Teenage tycoon earns a place in German legend




In a land where conformity is a virtue and life is reduced to a steady progression along a carefully mapped-out career path, Lars Windhorst is something of a prophet. Even the German business press, enthralled by the wunderkind's fabulous talent for making money, cannot resist a few jibes. "Barbie doll in a pin-stripe suit", was how one magazine described the 19-year-old tycoon who has turned his father's garage into the nerve centre of a global empire.

But among his peers in German industry, the teenager is a living legend. Myths abound of the boy who perused the stock market reports instead of comics at junior school. By 10 he is said to have started dabbling in shares, at 14 he began tinkering with computers. Soon he was writing software and building computers in the family home in the small town of Rahden in northern Germany.

That was when he discovered the limitations of the domestic industry and globalised his operations. When he was 15 he flew to China to buy cheap computer components, which were then assembled by his school-mates and sold in his father's stationery shop. A year later he dropped out of school and went into business with a Chinese enterpreneur based in Germany.

At first the local banks refused him credit. His father had to persuade bank managers that Lars was a serious proposition, and had to sign all the cheques, a task forbidden under German law to those under 18.

Despite the credit squeeze and all the bureaucratic hurdles, the cottage industry mushroomed within three years into a world-wide concern, with offices in New York and Hong Kong, interests in real estate, computers, advertising and business consultancy, and an annual turnover of DM250m. The Windhorst empire's centre is now shifting from Rahden to the Far East. In Vietnam, there are plans in Ho Chi Minh City for a 55-storey Windhorst Tower, destined to be the emblem of this "one-man economic miracle" - as he is described in the Hong Kong press.
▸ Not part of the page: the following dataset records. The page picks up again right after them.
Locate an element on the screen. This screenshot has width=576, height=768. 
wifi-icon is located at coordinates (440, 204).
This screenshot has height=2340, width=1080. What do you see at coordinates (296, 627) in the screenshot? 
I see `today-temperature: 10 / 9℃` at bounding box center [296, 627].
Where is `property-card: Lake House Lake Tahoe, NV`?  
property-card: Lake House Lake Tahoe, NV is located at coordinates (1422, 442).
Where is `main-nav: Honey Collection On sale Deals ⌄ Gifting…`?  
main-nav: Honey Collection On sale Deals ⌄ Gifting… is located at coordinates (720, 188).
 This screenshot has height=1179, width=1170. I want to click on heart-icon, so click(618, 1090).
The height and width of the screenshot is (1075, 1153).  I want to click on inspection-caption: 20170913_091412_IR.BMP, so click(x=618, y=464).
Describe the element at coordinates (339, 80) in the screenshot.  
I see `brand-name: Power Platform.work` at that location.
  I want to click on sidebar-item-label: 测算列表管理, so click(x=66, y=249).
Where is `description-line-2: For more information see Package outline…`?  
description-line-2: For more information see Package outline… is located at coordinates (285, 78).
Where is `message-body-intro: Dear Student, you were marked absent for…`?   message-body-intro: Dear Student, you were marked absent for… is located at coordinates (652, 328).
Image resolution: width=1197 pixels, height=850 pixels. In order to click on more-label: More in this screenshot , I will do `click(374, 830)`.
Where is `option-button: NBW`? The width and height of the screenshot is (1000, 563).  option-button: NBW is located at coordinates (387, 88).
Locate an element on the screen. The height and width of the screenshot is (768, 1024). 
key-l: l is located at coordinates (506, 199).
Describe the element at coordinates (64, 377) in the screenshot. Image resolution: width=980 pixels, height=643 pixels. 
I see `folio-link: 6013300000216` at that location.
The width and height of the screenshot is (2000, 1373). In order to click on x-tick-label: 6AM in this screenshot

His knowledge of the Far East scene has earned him guru status, so much so that when Chancellor Helmut Kohl recently toured the region, Lars was the leading luminary in a government delegation packed with captains of industry. He is the sort of young enterpreneur Germany needs, Mr Kohl said: "Eighteen-, nineteen-year-olds who don't count on their pensions, but follow their dreams, take risks and go out into the world."

The Chancellor and the German business world are expecting great deeds from their teenage enterpreneur. This week he is due to meet Bill Gates, the founder of Microsoft, who had the monopoly on precocious capitalism before Mr Windhorst came on the scene. There is talk of a link-up between the two, provoking jibes from the press about the dawn of a "nerds' world".

Whether German youth would emulate him, as Mr Kohl hopes, is doubtful. Mr Windhorst's social skills with people of his own age seem somewhat limited and, it is rumoured, he dilutes his beer with Coke.